> Given exercise A
Answer these from the patent specification:
(i) What is the nationality of the applicant?
(ii) Pressing down the electrical peddle actuates which three parts?
(iii) What does Fig. 1 illustrate?
> Given exercise B
Reproduce the patent specification word for word from "BRIEF DESCRIPTION OF" to "present subject matter.".

> Text shown
________________

FORM 2
THE PATENTS ACT, 1970 (39 of 1970) & THE PATENTS RULES, 2003
COMPLETE SPECIFICATION (See section 10, rule 13)
1. Title of the invention: INTERLOCK UNIT FOR PLY-WINDING UNIT
2. Applicant(s)
NAME NATIONALITY ADDRESS
CEAT LIMITED Indian 82 Satpur MIDC Nasik,
Maharashtra, India
3. Preamble to the description
COMPLETE SPECIFICATION
The following specification particularly describes the invention and the manner in which it
is to be performed.

TECHNICAL FIELD
[001] The present subject matter relates in general to a ply-winding unit and, in particular, to an interlock for a ply-winding unit.
BACKGROUND [002] Ply-winding units are, typically, used for winding of plies on rollers. The plies can be then used in, for example, tire building operations. The plies can include, for example, sheets, liners, and the like. In ply-winding units, pressing down of an electrical peddle by an operator causes a motor, a pneumatic solenoid valve, and a pneumatic cylinder to actuate. This causes a supply roller, comprising the ply, and a service roller, for receiving the ply, to rotate. When a particular length of ply is wound on the servicer roll, the operator releases the electrical peddle and the ply-winding unit stops.
BRIEF DESCRIPTION OF DRAWINGS [003] The detailed description is described with reference to the accompanying figures. In the figures, the left-most digit(s) of a reference number identifies the figure in which the reference number first appears. The same numbers are used throughout the drawings to reference like features and components. [004] Fig. 1 illustrates an interlock unit for a ply-winding unit, in accordance with an implementation of the present subject matter.

________________

> Extracted information
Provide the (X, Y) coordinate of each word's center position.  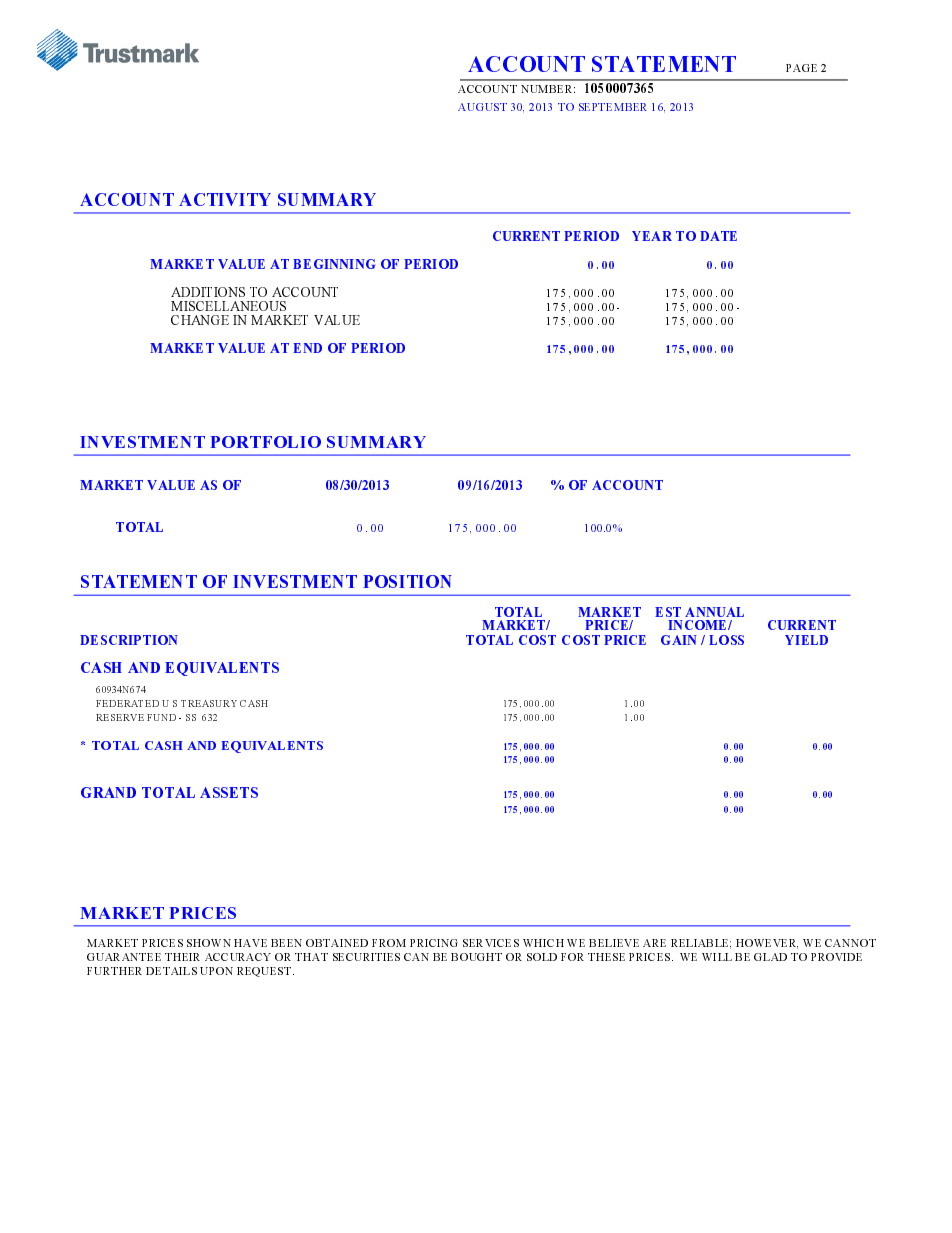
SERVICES (491, 943)
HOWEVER (767, 944)
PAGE (801, 68)
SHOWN (209, 943)
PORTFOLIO (265, 442)
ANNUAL (714, 612)
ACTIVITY (225, 199)
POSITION (407, 581)
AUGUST (482, 107)
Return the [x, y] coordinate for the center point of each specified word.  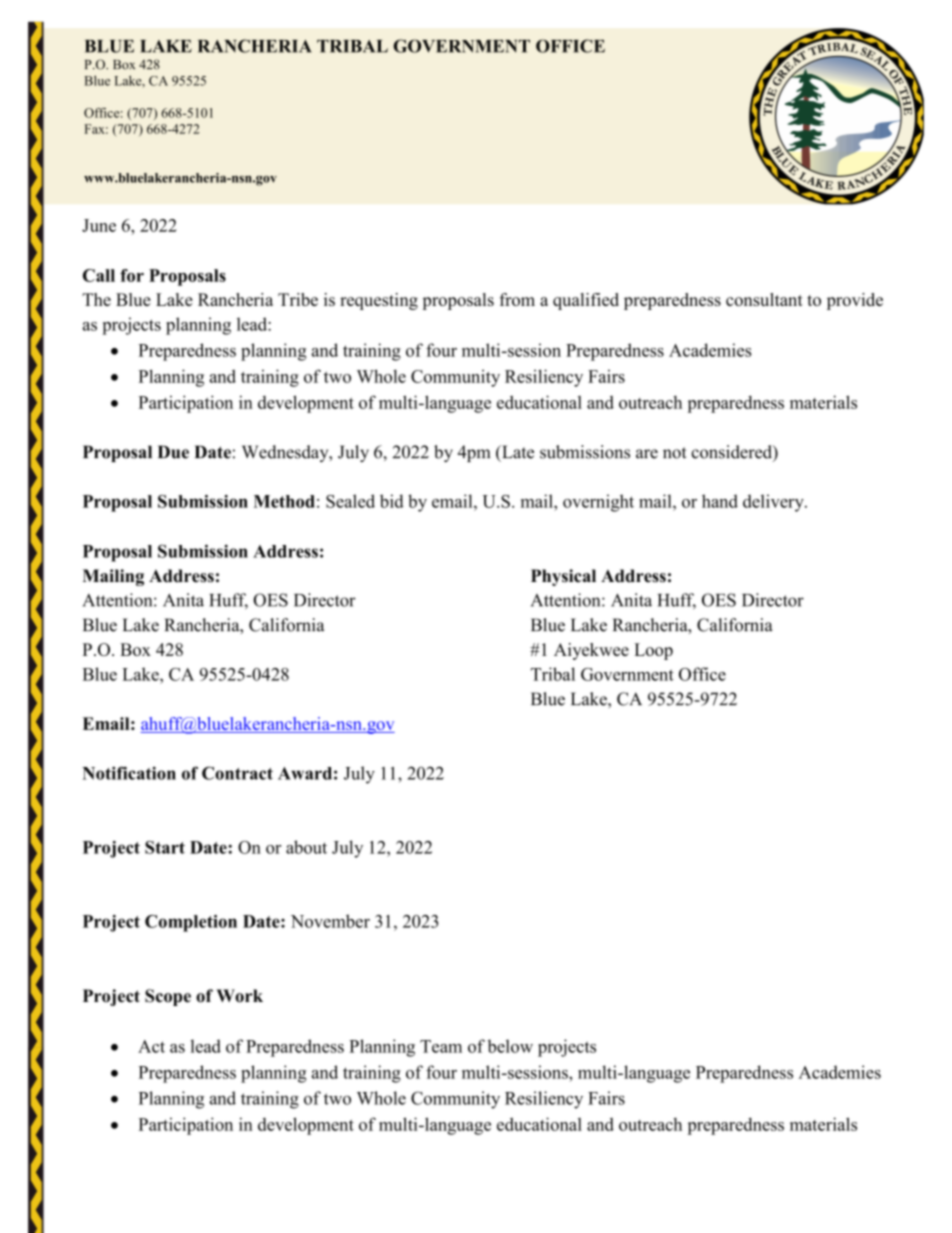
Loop [653, 651]
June [99, 225]
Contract [237, 773]
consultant [764, 299]
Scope [168, 997]
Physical [563, 577]
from [517, 299]
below [510, 1046]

________________

> Right answer A
(i) Indian
(ii) A motor, a pneumatic solenoid valve, and a pneumatic cylinder
(iii) An interlock unit for a ply-winding unit

> Right answer B
BRIEF DESCRIPTION OF DRAWINGS [003] The detailed description is described with reference to the accompanying figures. In the figures, the left-most digit(s) of a reference number identifies the figure in which the reference number first appears. The same numbers are used throughout the drawings to reference like features and components. [004] Fig. 1 illustrates an interlock unit for a ply-winding unit, in accordance with an implementation of the present subject matter.